Pelvic infection is an uncommon complication following transvaginal oocyte retrieval (TVOR), with a reported incidence ranging between 0.03 and 0.24% [8]. Possible etiologies of pelvic infection following TVOR include inoculation of microorganism from the vagina into the pelvis and ovary, reinfection from preexisting chronic pelvic infection, direct contiguous bowel injury, and the presence of severe endometriosis and ovarian endometriomas [8].

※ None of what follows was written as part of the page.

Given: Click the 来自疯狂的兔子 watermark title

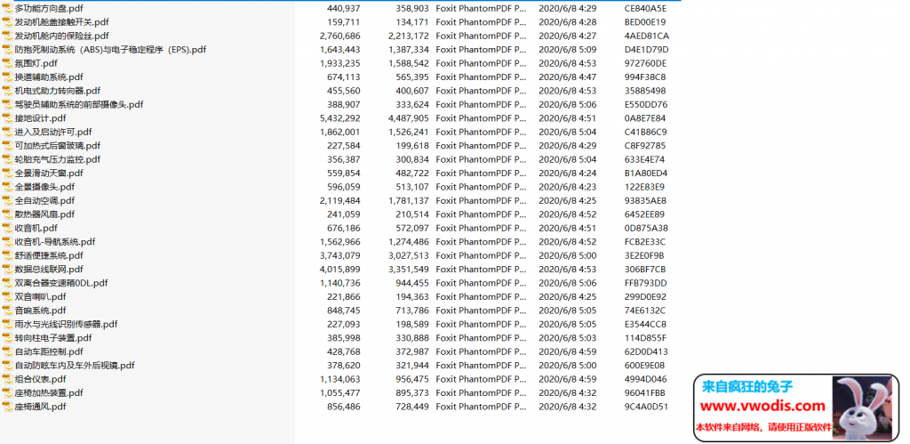Looking at the screenshot, I should click(747, 387).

We had shown that women with TOA following fertility treatments were characterized by a more severe clinical course as well as a complicated treatment outcome, as evidenced by higher levels of inflammatory markers, a prolonged hospitalization period, an increased surgical intervention rate, a higher conversion rate to laparotomy, and an increased perioperative complication rate [9].

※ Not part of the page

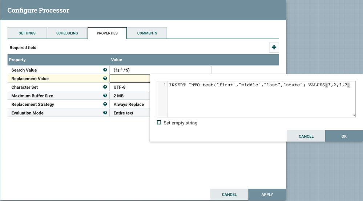Click help icon next to Maximum Buffer Size
The height and width of the screenshot is (201, 363).
105,96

The implications on ovarian response during and after an infectious episode, such as in PID, TOA, or endometrioma puncture, following fertility treatments are still inconclusive. Specifically, the deleterious effect of surgical intervention on ovarian reserve in women with TOA continues to be a matter of concern. The aim of the present study was to evaluate the ovarian response to stimulation in patients affected with TOA during in vitro fertilization (IVF) treatments and in the first cycle subsequent to the infectious episode.
Materials and methods
A longitudinal retrospective cohort study was performed in a tertiary university-affiliated medical center over 10 consecutive years. The institutional review board approved the study design, protocol, and waiver of informed consent (IRB approval number: 0533-16-TLV). The present study included 15 women who represent a subgroup of patients from our earlier study in which we evaluated the clinical course and reproductive outcomes of women with TOA following fertility treatments (IVF-associated TOA) [9]. The medical records of all patients who had undergone IVF treatments before and after TOA diagnosis between January 2007 and October 2017 were reviewed. Each woman served as her own control, with her first index cycle parameters (i.e., before TOA diagnosis) being compared with the second cycle parameters (i.e., the first one after TOA diagnosis).

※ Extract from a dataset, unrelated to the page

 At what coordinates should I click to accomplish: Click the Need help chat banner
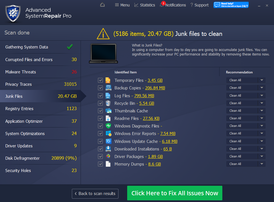pyautogui.click(x=231, y=5)
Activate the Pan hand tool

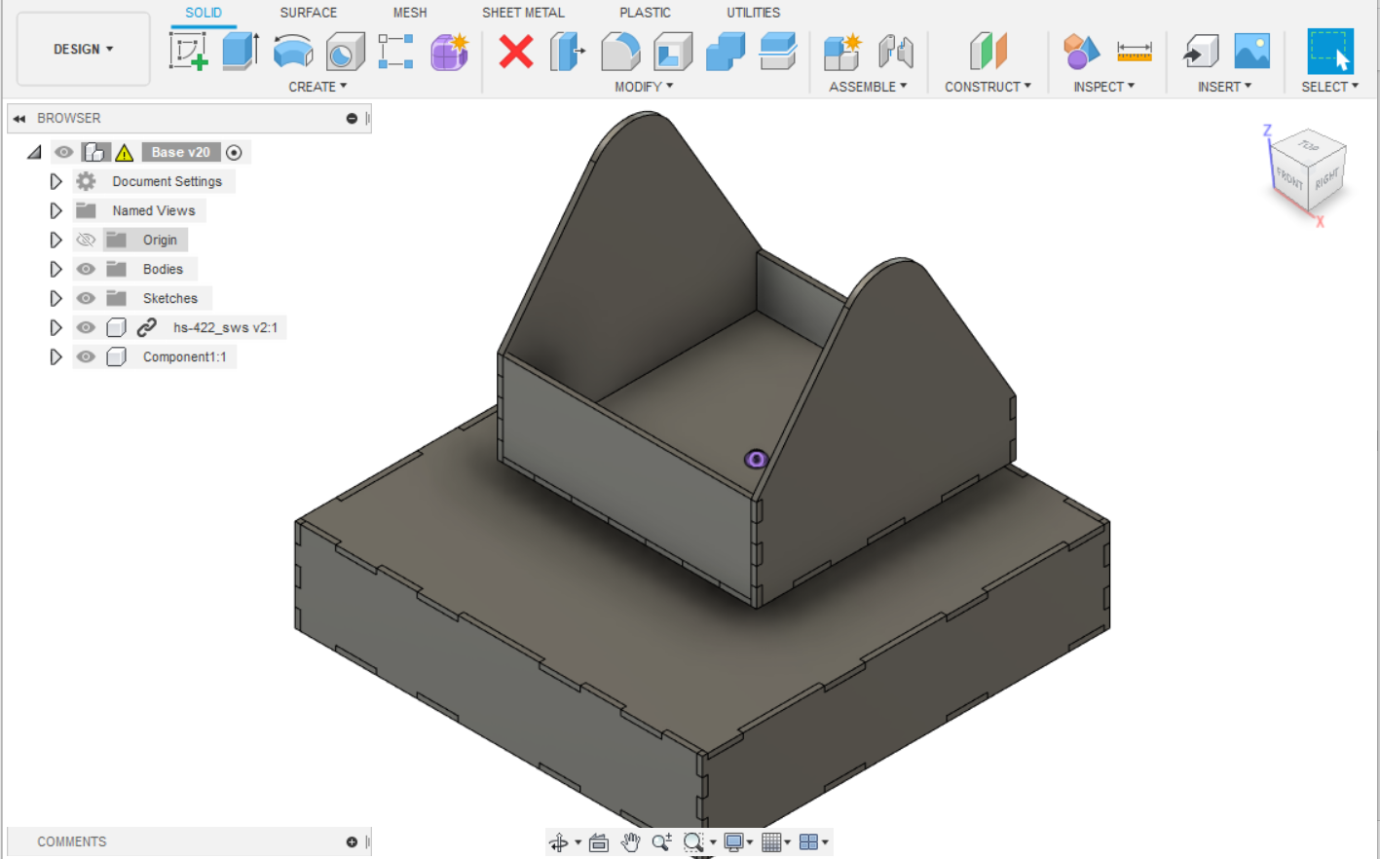tap(631, 842)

Inclusion criteria in our study were as follows: sonographic evidence of TOA [10], diagnosis of PID according to the United States Centers for Disease Control and Prevention criteria for PID [11], diagnosis of TOA within 8 weeks following IVF treatment (first treatment cycle) and the following IVF treatment (second treatment cycle) occurred within a period of a year from the previous cycle. Patients in whom controlled ovarian hyperstimulation (COH) was not performed (frozen or egg donor cycles) were excluded.
The patients with TOA were treated according to our department protocol [9]. Briefly, those with suspected TOA were hospitalized. Intravenous (IV) antibiotics therapy consisted of the following regimen: IV ceftriaxone 1 gr s.i.d, IV metronidazole 500 mg t.i.d, and doxycycline 100 mg orally b.i.d. IV antibiotic therapy was given until the patient was afebrile of at least 48 h (or a minimum of 4 days). Oral antibiotic treatment was continued for 2 weeks. Imaging-guided drainage or surgical drainage by laparoscopy was performed in patients that had positive peritoneal signs or did not improve within 72 h of antibiotic therapy. Following TOA drainage, IV antibiotics were given for an additional 4 days, or until clinical improvement was achieved.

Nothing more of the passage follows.